Portugal possui desde 2012 uma estratégia alimentar nacional ou política alimentar nacional conduzida pela Direção-Geral da Saúde que integra diferentes áreas desde a avaliação da situação até diferentes propostas de intervenção para a melhoria do estado nutricional da população e sua monitorização. Nesta política, reconhecida já internacionalmente, destacam-se medidas que tendem a capacitar o cidadão para escolhas saudáveis e outras destinadas a melhorar o ambiente alimentar onde vivemos, tal como é recomendado pela OMS e pela Comissão Europeia. Ao se comparar esta estratégia com as medidas propostas pelos diferentes partidos, podemos verificar nos programas agora apresentados, um volume grande de propostas centradas na educação, na literacia e na intervenção nas escolas e nos refeitórios escolares. Uma área onde hoje, as autarquias e o poder local têm as principais responsabilidades na contratação de serviços de alimentação e no recrutamento de recursos humanos (nutricionistas nas autarquias). Infelizmente, os programas partidários passam ao lado desta questão bem como de outras, centrais para a melhoria operacional do estado nutricional das nossas populações. Contudo, poderemos relativizar, pois, esta é a primeira legislatura onde as questões da alimentação e nutrição constam (melhor ou pior) nas propostas programáticas de quase todos os partidos. Uma novidade importante para a nutrição em Portugal. A nutrição ganha voz política em Portugal através dos partidos políticos. Uma novidade que iremos acompanhar.

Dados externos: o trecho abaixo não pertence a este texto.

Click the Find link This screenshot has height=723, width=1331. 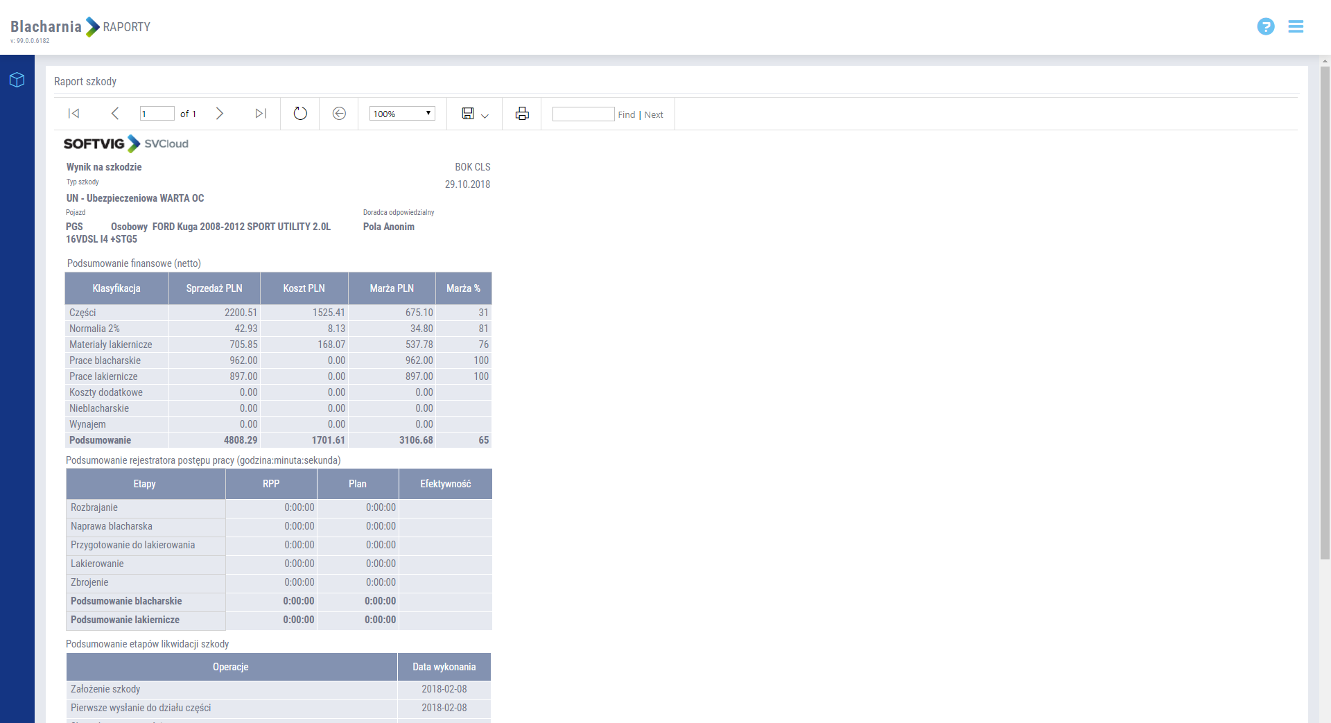click(627, 115)
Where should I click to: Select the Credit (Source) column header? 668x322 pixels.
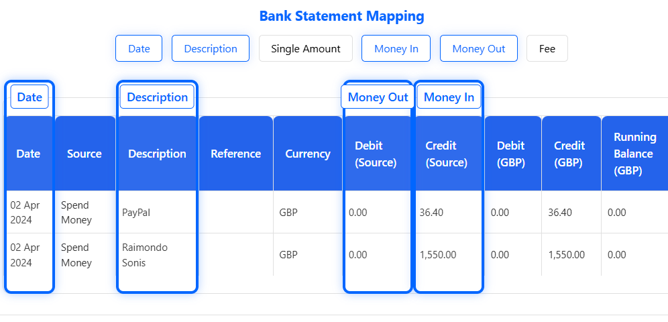[x=448, y=154]
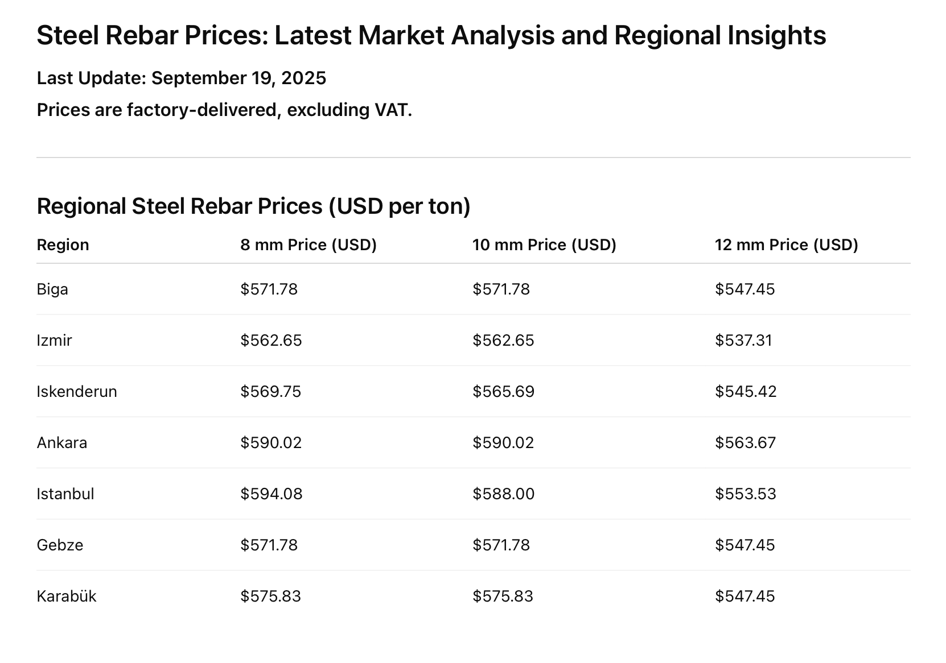946x663 pixels.
Task: Click the 8 mm Price column header
Action: (308, 245)
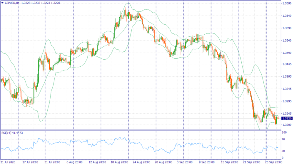Image resolution: width=294 pixels, height=165 pixels.
Task: Select the 1.3445 price scale label
Action: coord(287,64)
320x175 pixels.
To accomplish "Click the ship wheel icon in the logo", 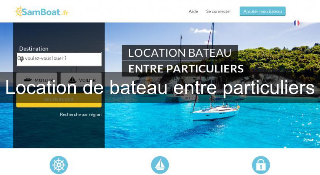I will coord(19,12).
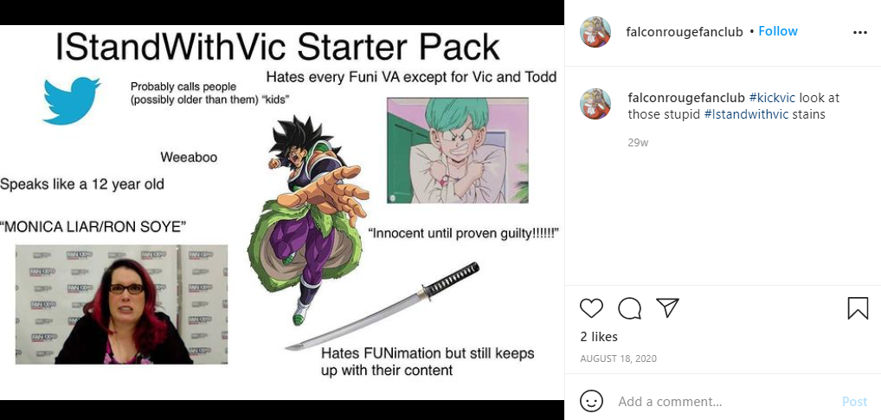Click the header profile avatar
Viewport: 881px width, 420px height.
595,32
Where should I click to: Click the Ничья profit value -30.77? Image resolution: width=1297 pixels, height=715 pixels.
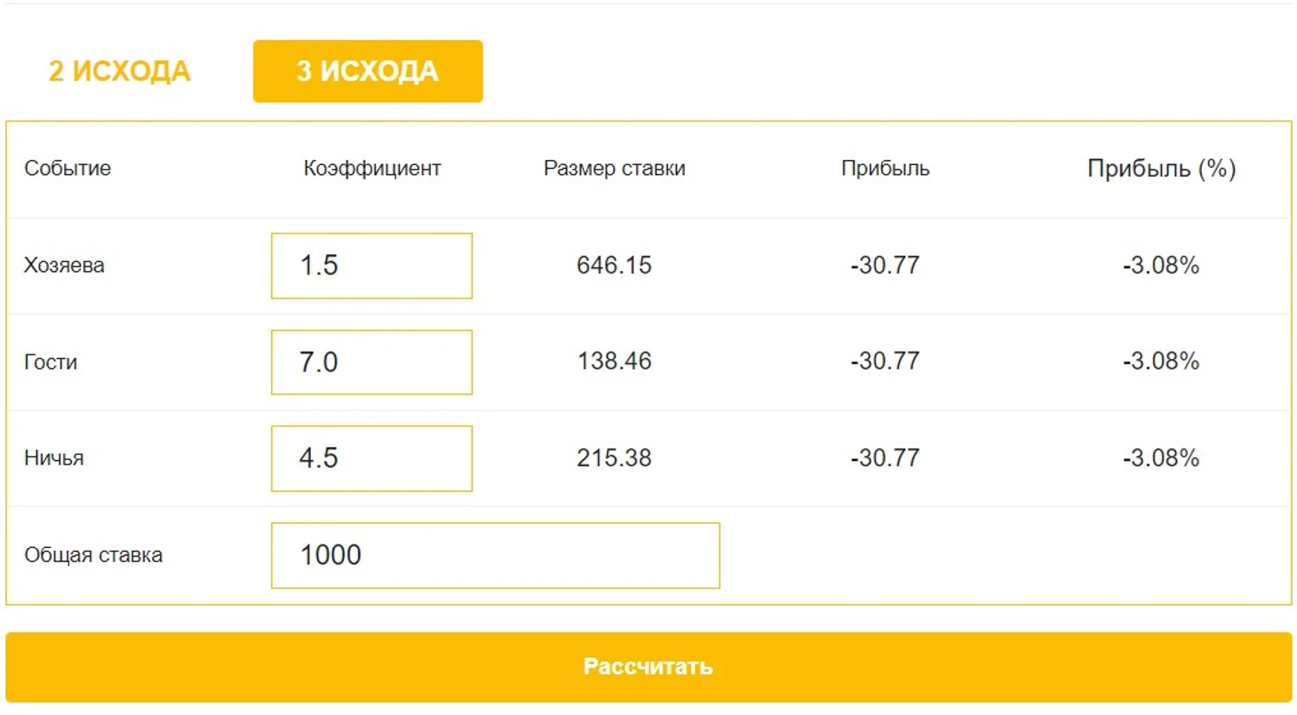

1. Promoção da alimentação saudável em contexto escolar
2. Melhorar o acesso e a qualidade dos cuidados de saúde primários – Aposta nas consultas de nutrição
3. Prevenção da doença e promoção da saúde
Nota
Os autores são professores de Política Nutricional na FCNAUP. Estiveram ou estão ligados ao Programa Nacional para a Promoção da Alimentação Saudável (PNPAS) da Direção-Geral da Saúde. Os autores não têm qualquer afiliação política ou interesses pessoais na área.